2 lncRNA介導(dǎo)的ceRNA在卒中發(fā)病機(jī)制中的作用

lncRNA介導(dǎo)的ceRNA主要基于lncRNA含有miRNA結(jié)合位點(diǎn)，可吸附miRNA，減少miRNA對靶基因的抑制作用。由于目前尚缺乏lncRNA介導(dǎo)的ceRNA與出血性卒中的相關(guān)研究，下文主要闡述lncRNA介導(dǎo)的ceRNA在缺血性卒中發(fā)病機(jī)制中的作用。

研究表明lncRNA介導(dǎo)的ceRNA參與了缺血性卒中的炎癥反應(yīng)、血管生成及神經(jīng)細(xì)胞凋亡等過程。lncRNA生長停滯敏感轉(zhuǎn)錄本5（growth arrest-specific transcript 5，GAS5）在MCAO模型鼠及OGD誘導(dǎo)的神經(jīng)元中表達(dá)上調(diào)，研究表明GAS5與Notch1競爭結(jié)合miR-137位點(diǎn)，敲低GAS5基因可上調(diào)miR-137及降低miR-137靶基因Notch1表達(dá)，增加神經(jīng)細(xì)胞的活性及減少OGD誘導(dǎo)的神經(jīng)元凋亡[24]。lncRNA?；撬嵘险{(diào)基因1（taurineupregulated gene 1，TUG1）在MCAO大鼠的缺血半暗帶及OGD誘導(dǎo)的神經(jīng)元中表達(dá)顯著上調(diào)，體外實(shí)驗(yàn)證實(shí)敲除TUG1基因可上調(diào)miR-9及降低miR-9靶基因Bcl2樣蛋白11（Bcl-2-like protein11，Bcl2l11）的表達(dá)，減少細(xì)胞凋亡[25]。lncRNA MALAT1在MCAO模型鼠及OGD誘導(dǎo)的神經(jīng)元中表達(dá)顯著上調(diào)，體內(nèi)外實(shí)驗(yàn)表明上調(diào)MALAT1可降低miR-30a表達(dá)及增加miR-30a靶基因Beclin1表達(dá)，下調(diào)MALAT1可抑制Beclin1依賴的自噬進(jìn)而減少神經(jīng)細(xì)胞死亡[26]。

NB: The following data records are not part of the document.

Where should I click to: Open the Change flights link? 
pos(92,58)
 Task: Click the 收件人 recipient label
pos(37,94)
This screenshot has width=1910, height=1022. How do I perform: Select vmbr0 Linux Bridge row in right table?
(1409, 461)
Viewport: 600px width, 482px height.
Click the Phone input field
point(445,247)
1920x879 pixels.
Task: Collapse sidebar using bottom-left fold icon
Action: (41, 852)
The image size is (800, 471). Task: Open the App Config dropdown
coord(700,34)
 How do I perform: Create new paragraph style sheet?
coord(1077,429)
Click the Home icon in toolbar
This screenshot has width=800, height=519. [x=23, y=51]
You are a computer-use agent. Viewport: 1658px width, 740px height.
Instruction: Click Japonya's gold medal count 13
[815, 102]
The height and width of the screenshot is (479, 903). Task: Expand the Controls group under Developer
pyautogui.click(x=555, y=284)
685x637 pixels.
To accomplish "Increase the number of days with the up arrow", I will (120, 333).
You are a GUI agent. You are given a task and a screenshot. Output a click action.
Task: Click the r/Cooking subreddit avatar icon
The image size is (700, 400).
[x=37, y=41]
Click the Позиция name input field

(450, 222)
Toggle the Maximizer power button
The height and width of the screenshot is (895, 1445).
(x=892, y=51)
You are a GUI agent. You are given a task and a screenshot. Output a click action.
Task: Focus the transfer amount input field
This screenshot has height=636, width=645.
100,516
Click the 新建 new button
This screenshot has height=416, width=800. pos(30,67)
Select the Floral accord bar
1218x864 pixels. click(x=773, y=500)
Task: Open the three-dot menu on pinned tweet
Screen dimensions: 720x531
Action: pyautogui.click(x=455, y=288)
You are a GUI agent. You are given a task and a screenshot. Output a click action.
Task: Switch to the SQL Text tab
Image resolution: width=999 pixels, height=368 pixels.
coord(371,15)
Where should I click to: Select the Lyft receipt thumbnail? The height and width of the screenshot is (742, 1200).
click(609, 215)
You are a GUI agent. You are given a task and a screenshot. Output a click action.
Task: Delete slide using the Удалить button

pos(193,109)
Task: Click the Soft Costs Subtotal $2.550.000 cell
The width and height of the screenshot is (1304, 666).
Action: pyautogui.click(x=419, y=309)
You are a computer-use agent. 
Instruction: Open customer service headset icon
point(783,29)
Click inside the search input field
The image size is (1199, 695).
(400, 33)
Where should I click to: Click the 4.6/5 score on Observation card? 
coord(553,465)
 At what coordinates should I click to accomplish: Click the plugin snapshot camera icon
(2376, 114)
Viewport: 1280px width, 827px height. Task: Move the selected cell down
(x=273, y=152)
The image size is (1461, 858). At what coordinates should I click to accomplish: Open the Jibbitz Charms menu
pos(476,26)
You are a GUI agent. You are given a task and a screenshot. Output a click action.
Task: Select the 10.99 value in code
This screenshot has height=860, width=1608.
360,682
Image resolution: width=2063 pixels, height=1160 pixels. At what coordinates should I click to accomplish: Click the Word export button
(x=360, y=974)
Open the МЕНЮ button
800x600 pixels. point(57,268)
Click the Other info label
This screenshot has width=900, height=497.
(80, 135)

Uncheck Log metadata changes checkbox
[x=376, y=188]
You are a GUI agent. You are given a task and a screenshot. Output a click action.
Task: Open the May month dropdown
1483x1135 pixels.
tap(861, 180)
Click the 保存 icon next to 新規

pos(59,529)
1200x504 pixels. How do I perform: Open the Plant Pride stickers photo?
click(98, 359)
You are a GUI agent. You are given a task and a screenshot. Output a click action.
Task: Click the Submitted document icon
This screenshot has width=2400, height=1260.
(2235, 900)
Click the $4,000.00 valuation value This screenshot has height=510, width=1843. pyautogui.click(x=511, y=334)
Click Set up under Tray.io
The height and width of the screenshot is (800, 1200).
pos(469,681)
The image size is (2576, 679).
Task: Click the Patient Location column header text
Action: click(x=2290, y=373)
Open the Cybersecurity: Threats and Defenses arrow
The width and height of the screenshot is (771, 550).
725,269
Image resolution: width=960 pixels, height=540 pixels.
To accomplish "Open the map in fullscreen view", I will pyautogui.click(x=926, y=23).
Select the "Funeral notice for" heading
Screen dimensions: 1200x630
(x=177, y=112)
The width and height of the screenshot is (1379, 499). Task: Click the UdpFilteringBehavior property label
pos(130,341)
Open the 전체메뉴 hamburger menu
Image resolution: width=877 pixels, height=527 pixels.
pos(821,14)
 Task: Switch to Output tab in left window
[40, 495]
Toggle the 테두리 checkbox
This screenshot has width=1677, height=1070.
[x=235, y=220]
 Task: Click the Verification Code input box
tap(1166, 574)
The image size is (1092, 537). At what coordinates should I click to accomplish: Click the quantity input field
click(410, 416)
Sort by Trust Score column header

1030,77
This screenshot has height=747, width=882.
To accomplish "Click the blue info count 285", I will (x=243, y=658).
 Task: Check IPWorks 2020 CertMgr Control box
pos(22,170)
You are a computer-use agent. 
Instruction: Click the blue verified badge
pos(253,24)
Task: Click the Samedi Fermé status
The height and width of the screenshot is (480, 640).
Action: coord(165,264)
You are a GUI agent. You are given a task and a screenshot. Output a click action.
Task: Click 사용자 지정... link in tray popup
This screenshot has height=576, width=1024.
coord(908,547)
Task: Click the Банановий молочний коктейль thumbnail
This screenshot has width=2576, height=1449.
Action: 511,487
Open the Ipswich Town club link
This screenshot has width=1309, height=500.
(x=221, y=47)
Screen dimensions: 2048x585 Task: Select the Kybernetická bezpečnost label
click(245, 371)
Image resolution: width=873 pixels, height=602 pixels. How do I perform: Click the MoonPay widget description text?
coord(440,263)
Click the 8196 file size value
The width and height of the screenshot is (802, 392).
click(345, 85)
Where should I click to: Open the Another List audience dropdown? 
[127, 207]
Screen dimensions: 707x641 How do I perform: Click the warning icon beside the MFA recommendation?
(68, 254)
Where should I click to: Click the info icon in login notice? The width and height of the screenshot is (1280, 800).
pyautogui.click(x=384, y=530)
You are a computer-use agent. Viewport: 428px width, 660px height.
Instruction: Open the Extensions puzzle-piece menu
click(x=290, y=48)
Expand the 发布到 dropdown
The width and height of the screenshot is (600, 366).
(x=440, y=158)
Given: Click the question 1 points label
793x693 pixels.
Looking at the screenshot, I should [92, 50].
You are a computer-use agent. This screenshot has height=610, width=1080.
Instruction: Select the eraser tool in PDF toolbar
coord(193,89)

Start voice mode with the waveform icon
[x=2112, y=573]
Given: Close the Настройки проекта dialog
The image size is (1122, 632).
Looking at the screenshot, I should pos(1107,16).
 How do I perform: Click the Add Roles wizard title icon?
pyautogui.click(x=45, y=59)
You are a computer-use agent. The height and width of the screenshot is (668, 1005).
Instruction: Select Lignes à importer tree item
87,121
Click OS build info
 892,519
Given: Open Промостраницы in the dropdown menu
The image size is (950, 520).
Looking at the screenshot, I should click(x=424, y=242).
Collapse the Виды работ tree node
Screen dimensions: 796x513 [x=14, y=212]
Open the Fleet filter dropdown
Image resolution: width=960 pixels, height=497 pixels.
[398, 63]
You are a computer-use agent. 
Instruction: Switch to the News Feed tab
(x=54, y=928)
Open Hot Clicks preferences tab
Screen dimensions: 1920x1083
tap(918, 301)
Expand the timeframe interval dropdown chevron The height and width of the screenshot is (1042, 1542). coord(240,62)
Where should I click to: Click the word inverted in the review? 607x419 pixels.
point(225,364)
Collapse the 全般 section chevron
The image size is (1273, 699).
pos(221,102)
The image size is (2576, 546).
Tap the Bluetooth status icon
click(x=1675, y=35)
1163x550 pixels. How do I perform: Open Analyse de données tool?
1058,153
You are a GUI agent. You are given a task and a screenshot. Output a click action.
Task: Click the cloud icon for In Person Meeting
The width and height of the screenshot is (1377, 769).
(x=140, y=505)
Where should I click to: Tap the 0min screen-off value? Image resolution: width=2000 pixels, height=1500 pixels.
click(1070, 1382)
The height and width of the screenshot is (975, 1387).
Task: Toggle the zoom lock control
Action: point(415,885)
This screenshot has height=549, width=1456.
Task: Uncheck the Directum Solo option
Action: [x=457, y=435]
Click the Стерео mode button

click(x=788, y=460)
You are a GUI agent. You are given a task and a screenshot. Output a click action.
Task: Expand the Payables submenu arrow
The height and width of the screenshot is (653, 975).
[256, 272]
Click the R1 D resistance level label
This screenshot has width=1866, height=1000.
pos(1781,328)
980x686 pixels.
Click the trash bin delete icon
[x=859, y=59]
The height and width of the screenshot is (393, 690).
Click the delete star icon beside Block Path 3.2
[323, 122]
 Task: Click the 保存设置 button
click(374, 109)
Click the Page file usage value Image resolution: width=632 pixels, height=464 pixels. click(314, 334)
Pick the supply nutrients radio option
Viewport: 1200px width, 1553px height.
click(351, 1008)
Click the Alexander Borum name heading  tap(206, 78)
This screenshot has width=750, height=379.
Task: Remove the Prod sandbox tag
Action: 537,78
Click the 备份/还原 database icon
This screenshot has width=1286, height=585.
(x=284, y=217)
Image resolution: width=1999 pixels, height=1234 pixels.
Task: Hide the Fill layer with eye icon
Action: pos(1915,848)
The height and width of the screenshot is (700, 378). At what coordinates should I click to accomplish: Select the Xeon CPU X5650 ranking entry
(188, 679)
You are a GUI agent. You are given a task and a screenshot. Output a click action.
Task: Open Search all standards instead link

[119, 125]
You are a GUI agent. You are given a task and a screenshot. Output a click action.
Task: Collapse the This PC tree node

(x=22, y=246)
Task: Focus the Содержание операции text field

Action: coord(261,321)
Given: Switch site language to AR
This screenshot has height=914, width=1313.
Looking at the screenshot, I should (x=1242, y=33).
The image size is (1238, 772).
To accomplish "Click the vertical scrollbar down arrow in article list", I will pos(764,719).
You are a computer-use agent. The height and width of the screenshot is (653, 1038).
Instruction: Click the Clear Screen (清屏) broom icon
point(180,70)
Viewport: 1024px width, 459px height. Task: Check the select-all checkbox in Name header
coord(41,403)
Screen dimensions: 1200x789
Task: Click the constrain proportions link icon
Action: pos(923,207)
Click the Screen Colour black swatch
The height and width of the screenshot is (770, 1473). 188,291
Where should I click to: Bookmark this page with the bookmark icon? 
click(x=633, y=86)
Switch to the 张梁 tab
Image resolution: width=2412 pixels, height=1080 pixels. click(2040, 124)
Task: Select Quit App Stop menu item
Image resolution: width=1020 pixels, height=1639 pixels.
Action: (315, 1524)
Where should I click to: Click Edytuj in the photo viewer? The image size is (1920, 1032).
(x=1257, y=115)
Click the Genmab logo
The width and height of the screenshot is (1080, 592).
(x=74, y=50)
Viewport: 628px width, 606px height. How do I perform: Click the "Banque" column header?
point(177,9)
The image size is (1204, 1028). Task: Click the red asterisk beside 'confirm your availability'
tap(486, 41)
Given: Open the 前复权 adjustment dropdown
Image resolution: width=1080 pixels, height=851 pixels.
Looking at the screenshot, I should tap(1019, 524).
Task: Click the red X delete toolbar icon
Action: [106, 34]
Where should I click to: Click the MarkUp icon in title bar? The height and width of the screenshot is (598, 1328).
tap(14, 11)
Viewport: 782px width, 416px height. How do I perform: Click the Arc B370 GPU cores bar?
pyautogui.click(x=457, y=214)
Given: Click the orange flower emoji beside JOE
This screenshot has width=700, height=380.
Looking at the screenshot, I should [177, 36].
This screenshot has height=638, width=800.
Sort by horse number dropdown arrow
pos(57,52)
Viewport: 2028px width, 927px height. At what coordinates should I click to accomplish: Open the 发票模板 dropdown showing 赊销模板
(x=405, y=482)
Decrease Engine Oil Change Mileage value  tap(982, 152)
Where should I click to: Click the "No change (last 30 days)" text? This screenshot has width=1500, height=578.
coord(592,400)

另一研究表明MALAT1可與miR-26b結(jié)合，下調(diào)miR-26b的表達(dá)，進(jìn)而增加miR-26b靶基因unc-51樣激酶2（unc-51 like kinase 2，ULK2）的表達(dá)，促進(jìn)OGD/R誘導(dǎo)下BMEC自噬及存活[27]。lncRNA低氧誘導(dǎo)因子1α反義RNA2（hypoxia inducible factor 1α-antisense RNA 2，HIF1A-AS2）在低氧誘導(dǎo)的人臍靜脈內(nèi)皮細(xì)胞的表達(dá)升高，HIF1A-AS可吸附miR-153-3p并降低miR-153-3p水平，增加低氧誘導(dǎo)因子α（hypoxia inducible factor 1α,HIF-1α）的表達(dá)，促進(jìn)血管生成[28]。lncRNA小核仁RNA宿主基因1（small nucleolar RNA host gene 1，SNHG1）在OGD誘導(dǎo)的BMEC中表達(dá)升高，SNHG1可與miR-199a直接結(jié)合，過表達(dá)SNHG1可減輕miR-199a對HIF-1α和VEGF的抑制作用，促進(jìn)BMEC細(xì)胞存活以及血管生成[29]。另一研究表明SNHG1在MCAO小鼠中表達(dá)顯著上調(diào)，抑制SNHG1可增加MCAO小鼠梗死體積及惡化神經(jīng)功能，在OGD培養(yǎng)的BMEC中抑制SNHG1可顯著提高caspase-3的活性及促進(jìn)細(xì)胞凋亡；研究表明過表達(dá)SNHG1可下調(diào)miR-18a，解除miR-18a對HIF-1α的抑制作用，促進(jìn)BMEC存活[30]。lncRNA小核仁RNA宿主基因14（small nucleolar RNA host gene 14，SNHG14）在缺血性腦組織及OGD制備的小膠質(zhì)細(xì)胞系中表達(dá)顯著升高，SNHG14過表達(dá)后可降低miR-145-5p水平，增加miR-145-5p靶基因磷脂酶A2組4A（Phospholipase A2 Group 4A，PLA2G4A）表達(dá)，促進(jìn)小膠質(zhì)細(xì)胞激活，增加TNF-α、NO的表達(dá)及神經(jīng)元凋亡，加重神經(jīng)元損傷[31]。lncRNA MEG3可作為ceRNA與程序性細(xì)胞死亡因子4（programmed cell death 4，PDCD4）競爭miR-21的結(jié)合位點(diǎn)，過表達(dá)miR-21可減少OGD/R誘導(dǎo)的細(xì)胞死亡；體內(nèi)實(shí)驗(yàn)表明敲除MEG3后可減輕缺血損傷及提高神經(jīng)功能，表明MEG3可作為ceRNA靶向miR-21/PDCD4信號(hào)通路進(jìn)而調(diào)控缺血神經(jīng)細(xì)胞功能[32]。lncRNA叉頭蛋白F1毗連非編碼發(fā)育調(diào)控RNA（forkhead box F1 adjacent non-coding developmental regulatory RNA，F(xiàn)ENDRR）在高血壓顱內(nèi)出血小鼠的血管內(nèi)皮細(xì)胞中表達(dá)下調(diào)，過表達(dá)FENDRR可通過降低靶向miR-126調(diào)控血管內(nèi)皮生長因子A（vascular endothelial growth factor A，VEGFA）進(jìn)而促進(jìn)血管內(nèi)皮細(xì)胞的凋亡[33]。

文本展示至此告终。